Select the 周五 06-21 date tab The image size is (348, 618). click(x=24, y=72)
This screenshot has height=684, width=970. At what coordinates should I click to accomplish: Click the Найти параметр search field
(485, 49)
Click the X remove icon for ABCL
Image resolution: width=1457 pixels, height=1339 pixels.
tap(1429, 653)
============================================================
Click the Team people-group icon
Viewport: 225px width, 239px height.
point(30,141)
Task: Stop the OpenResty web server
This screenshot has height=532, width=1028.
============================================================
— EXERCISE DIRECTIONS —
Switch "web server" to "reverse proxy" in the entries starting with the line with "Click the Team people-group icon" and going on through the line with "This screenshot has height=532, width=1028.", and give only those lines again with nothing else altered.

— SOLUTION TO THIS EXERCISE —
Click the Team people-group icon
Viewport: 225px width, 239px height.
point(30,141)
Task: Stop the OpenResty reverse proxy
This screenshot has height=532, width=1028.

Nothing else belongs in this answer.